# Problem details
In the entries that follow, the lines from the one with "The width and height of the screenshot is (607, 1080)." through the one with "Task: Select the Common tab" are the ones to write out, exactly and with both ends included. Nothing else should appear.
*** Opening of Raw data ***
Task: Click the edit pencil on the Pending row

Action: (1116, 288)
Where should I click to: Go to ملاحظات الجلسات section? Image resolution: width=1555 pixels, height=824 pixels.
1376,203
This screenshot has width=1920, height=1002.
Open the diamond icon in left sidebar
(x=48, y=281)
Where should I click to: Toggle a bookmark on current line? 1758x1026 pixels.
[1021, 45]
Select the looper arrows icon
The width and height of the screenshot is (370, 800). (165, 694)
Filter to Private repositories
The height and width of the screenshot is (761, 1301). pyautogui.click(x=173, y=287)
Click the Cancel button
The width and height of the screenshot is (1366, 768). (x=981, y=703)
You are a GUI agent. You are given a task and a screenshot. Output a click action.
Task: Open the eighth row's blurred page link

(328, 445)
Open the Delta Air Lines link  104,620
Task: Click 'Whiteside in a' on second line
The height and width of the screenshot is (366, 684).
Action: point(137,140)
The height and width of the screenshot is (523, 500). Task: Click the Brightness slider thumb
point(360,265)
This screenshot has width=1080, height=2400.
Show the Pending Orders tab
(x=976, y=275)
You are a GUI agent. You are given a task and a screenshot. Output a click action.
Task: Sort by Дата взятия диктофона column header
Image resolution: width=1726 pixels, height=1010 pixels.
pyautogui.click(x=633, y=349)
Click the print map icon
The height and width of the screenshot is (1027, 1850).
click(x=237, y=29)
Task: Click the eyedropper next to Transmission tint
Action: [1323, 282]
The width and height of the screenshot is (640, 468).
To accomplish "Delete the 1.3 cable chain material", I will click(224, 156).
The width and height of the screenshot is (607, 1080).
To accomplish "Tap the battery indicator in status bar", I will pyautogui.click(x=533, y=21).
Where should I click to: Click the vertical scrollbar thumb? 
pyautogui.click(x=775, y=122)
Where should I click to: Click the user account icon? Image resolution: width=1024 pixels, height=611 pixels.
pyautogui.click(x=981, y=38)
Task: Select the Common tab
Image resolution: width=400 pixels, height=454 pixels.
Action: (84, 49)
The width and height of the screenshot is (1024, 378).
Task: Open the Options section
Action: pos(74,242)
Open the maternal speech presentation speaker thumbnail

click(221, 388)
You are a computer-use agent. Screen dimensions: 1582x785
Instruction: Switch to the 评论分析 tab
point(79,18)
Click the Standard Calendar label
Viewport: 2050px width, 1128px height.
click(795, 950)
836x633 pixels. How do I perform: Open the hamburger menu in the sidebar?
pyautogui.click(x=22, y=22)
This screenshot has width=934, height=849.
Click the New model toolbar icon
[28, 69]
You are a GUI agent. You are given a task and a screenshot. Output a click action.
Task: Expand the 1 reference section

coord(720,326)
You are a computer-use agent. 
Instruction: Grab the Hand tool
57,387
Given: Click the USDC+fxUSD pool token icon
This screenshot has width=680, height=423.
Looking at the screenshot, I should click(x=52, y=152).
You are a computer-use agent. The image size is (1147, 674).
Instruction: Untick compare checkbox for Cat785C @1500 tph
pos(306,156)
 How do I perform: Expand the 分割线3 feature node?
*** Close of Raw data ***
# Answer space
The width and height of the screenshot is (607, 1080).
To accomplish "Tap the battery indicator in status bar", I will pyautogui.click(x=533, y=21).
Where should I click to: Click the vertical scrollbar thumb? 
pyautogui.click(x=775, y=122)
Where should I click to: Click the user account icon? Image resolution: width=1024 pixels, height=611 pixels.
pyautogui.click(x=981, y=38)
Task: Select the Common tab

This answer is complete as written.